"Der Schwed" -- yesterday and today
During the 30 years war of the 17th century Gustav Adolf den store (Gustavus Adophus) led his Swedish troops to many great victories in Europe. Without him the Protestant cause may well have lost out to the Catholic South. His armies were at the time simply referred to as "Der Schwed" (the Swede), though they would have referred to themselves as the "Svea".
So we see that the Swedish martial spirit did not die out with the Vikings of the 11th century (Swedish Vikings mostly sailed up rivers into what we now know as Russia. It was left to the Norwegians and Danes to harass Britain and Western Europe).
And, strange as it seems in the light of their constant peacnikery of the 20th century, that spirit is still alive today. For good reasons the proximity of Russia gives everybody at the Eastern end of the Baltic the heebie-jeebies. Going by their invariant and very successful form since the 11th century, we would expect the English to deal with such a peril by forming alliances with other countries. Not so the Swedes. They cherish their independence. And they can realistically do that because of confidence in their military. They have been prepared to fight Russia alone if need be. The Finns did it under Mannerheim in the early stages of WWII so they have a successful example to go by. But the Swedish military has to be independent too -- so we come to the Swedish defence industries.

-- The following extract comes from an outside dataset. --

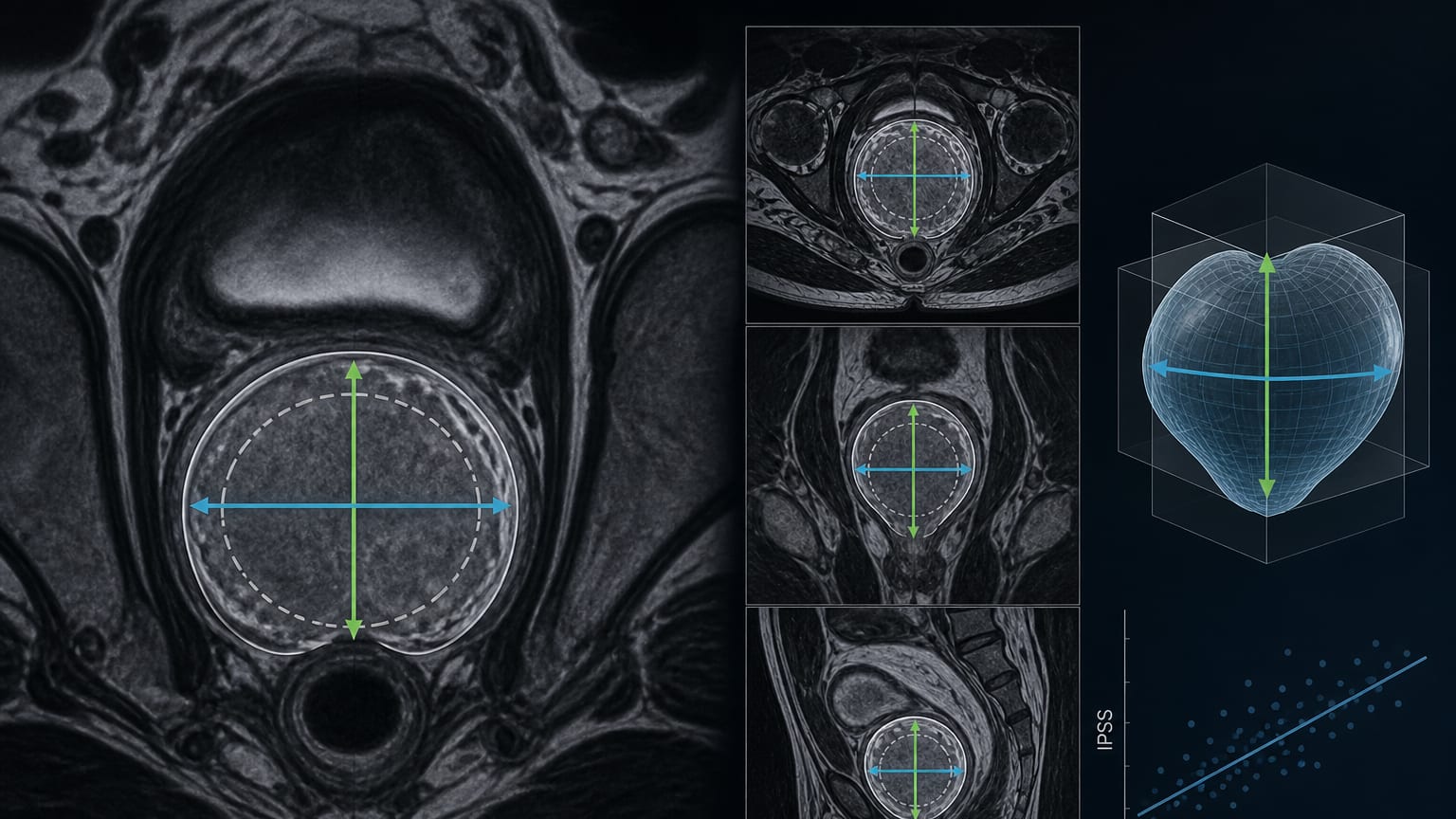The image size is (1456, 819).
Task: Select the bottom sagittal MRI panel
Action: 913,713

With a population about the same size as Israel, it is amazing what the Swedish defence industries have produced. The famous Bofors gun was used for antiaircraft defence by BOTH sides in WWII and is still in use today. And Bofors are not sitting on their laurels. I could go on to talk about Swedish military aircraft and submarines but I think that for the moment I will just say a few words about Bofors.
Aside from nuclear weapoins, the most fearsome thing about the old Soviet Union was their vast fleet of tanks. And Bofors produced an answer to that in the form of the BILL1, a fearsome antitank missile. Bofors turned out tens of thousands of them, quite enough to wipe out the entire Soviet tank fleet with a bit of luck. It is a guided missile that flies just a bit ABOVE the tank and fires a shaped charge down onto the turret of the tank at just the right time -- the turret being a tank's weakest point. That must be a considerable challenge to the missile's controller but the Swedes must be confident that trained operators can pull it off. Below is a video of it in action:
(Note: Some mischievous person has been circulating the above video together with a claim that it shows an Israeli missile using white phosphorous to destroy a Syrian tank. Israel has been much criticized for its limited use of white phosporous in Gaza but insists that it only used phosphorous in accordance with the laws of war. Using it in an anti-tank weapon would heap criticism on Israel so the false claim attached to the above video is malicious)
And to keep up with advances in tank technology Bofors have produced a BILL2 missile that is even more capable than BILL1. (The "B" stands for Bofors)
It seems sad that such an apparently effective weapon is not held in the arsenals of Western countries but Swedish neutrality forbids it. Only a few other "neutral" countries such as Austria and Brazil have it. So Sweden has had to bear all the costs of developing and deploying the weapon by itself -- a considerable challenge. Most armament manufacturers are keen to sell their stuff to all and sundry -- to help defray the development costs.
And even if Sweden did decide to sell BILL2 more widely, it might not get much uptake. I remember when I was in the Australian Army during the Vietnam war, we deployed the prime Swedish antitank weapon of the day, the Carl Gustav. But as soon as we entered the Vietnam war, the Swedes stopped supplying ammo for it! Tanks featured little in the Vietnam war so it was not a great setback but it was a salutary lesson in being careful about the source of supply of your weaponry. The Swedes have no worries on that score.